It's great to hear from you RVG!! Originally I had programmed & planned to spend a couple or three years on the road with an RV (I still want to!), but my wife, it turns out, is not too enthusiastic about the idea...! Nothing extreme to it - just wanted go until we'd seen everyone & everywhere we wanted, then sell it & head for Mexico. Oh well...

I remembered when you had to move back to the US and felt bad for you. I had wondered if / why you couldn't employ the in-home help you needed less expensively in Mexico than in the states. Or was it a matter of paying for treatments not covered in Mexico...? I have VA coverage, too - but also have Medicare & TriCare for Life from having retired & been rated 100% disabled. I'm not sure what will work for us in Mexico, but we've also discussed buying Mexican-based coverage. How has that worked for anyone else?

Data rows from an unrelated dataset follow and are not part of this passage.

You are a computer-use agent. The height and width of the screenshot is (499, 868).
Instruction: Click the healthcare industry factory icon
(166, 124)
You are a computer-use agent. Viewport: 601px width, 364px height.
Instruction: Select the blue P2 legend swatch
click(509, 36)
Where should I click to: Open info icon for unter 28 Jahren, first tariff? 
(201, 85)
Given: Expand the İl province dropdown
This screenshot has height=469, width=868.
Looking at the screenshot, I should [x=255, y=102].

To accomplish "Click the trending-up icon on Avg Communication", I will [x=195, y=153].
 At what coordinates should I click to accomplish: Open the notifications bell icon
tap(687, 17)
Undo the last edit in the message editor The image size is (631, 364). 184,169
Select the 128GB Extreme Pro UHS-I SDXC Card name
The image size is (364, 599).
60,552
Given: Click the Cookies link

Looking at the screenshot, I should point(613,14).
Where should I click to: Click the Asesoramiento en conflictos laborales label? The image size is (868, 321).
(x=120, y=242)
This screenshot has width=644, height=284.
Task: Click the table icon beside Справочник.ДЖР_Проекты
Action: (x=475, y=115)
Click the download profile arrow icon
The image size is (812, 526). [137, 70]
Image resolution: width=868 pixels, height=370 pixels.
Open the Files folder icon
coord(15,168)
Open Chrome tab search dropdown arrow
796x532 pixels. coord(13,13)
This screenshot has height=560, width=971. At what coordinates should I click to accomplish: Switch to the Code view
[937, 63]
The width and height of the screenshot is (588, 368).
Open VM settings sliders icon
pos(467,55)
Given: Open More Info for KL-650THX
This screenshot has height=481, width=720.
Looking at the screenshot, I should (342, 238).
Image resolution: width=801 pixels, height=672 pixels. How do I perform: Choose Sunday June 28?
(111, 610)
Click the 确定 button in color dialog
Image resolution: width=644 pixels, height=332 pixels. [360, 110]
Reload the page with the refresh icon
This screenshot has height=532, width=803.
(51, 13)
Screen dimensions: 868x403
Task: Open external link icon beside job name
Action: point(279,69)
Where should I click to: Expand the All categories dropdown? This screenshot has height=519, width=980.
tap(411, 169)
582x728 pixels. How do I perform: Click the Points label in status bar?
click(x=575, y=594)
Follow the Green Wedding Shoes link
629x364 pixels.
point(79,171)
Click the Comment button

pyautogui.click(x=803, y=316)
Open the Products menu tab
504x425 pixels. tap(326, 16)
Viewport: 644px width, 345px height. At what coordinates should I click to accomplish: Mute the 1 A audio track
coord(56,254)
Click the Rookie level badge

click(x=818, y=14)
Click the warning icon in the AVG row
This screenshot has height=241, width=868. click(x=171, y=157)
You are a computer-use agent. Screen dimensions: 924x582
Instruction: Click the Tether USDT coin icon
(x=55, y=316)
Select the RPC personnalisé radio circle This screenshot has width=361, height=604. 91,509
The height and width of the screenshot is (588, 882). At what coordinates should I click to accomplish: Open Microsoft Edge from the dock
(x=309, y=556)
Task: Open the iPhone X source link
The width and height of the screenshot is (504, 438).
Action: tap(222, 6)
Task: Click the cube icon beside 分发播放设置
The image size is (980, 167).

Of course, we want to make the move while we are still relatively young retirees, and while we can still enjoy it. Oh, and don't worry... no more missionary work for me - it played an important part in my personal development and introduced me to MEXICO! I have since taken a decidedly inactive role in my church standing, although I'm still proud of my time & service and respect those who still are active believers. It sounds like you've had missionaries knock on your door a few times in the past...? :amen: eep:

Thanks you for your input, I really appreciate it with everyone else's postings. I'll have to look you up for a visit when I'm out there in Phoenix again visiting with my cousins in Mesa. Stay as healthy as you can - I look forward to continuing to see you here in the forums!!


----------



## Gatos (Aug 16, 2016)

This sounds like a perfect fit for you :

https://www.chministries.org/

If you are without vices - I believe you can simply send them your receipts for your medical expenses in Mexico. Someone strongly endorsed it in the past - I never followed through - I probably should/


----------



## Howler (Apr 22, 2013)

*Interesting! (For me?)*



Gatos said:


> This sounds like a perfect fit for you :
> 
> https://www.chministries.org/
> 
> If you are without vices - I believe you can simply send them your receipts for your medical expenses in Mexico. Someone strongly endorsed it in the past - I never followed through - I probably should/


Gatos -

Was this for me, or for RVGringo? If it's something available to him in Mexico, it might be the thing he'd need to get him back down there! For the rest of America: if ObamaCare or whatever else the government (or private industry) comes up with doesn't cut it or becomes too expensive, this could be another way of doing it. This is an interesting concept - sort of like a "privately socialized" plan (humor intended).


----------



## dwwhiteside (Apr 17, 2013)

My very first trip to Mexico was in March 2012, shortly after my 56th birthday. I had recently met the woman I would eventually marry and she had a house here in Colima. The trip was exploratory. I wanted to see how easy (or difficult) it would be to do my job from Mexico. It turns out, after adding a Mexico plan to my cell phone, working from Mexico was no different than working from my house in the US. So, we started making plans.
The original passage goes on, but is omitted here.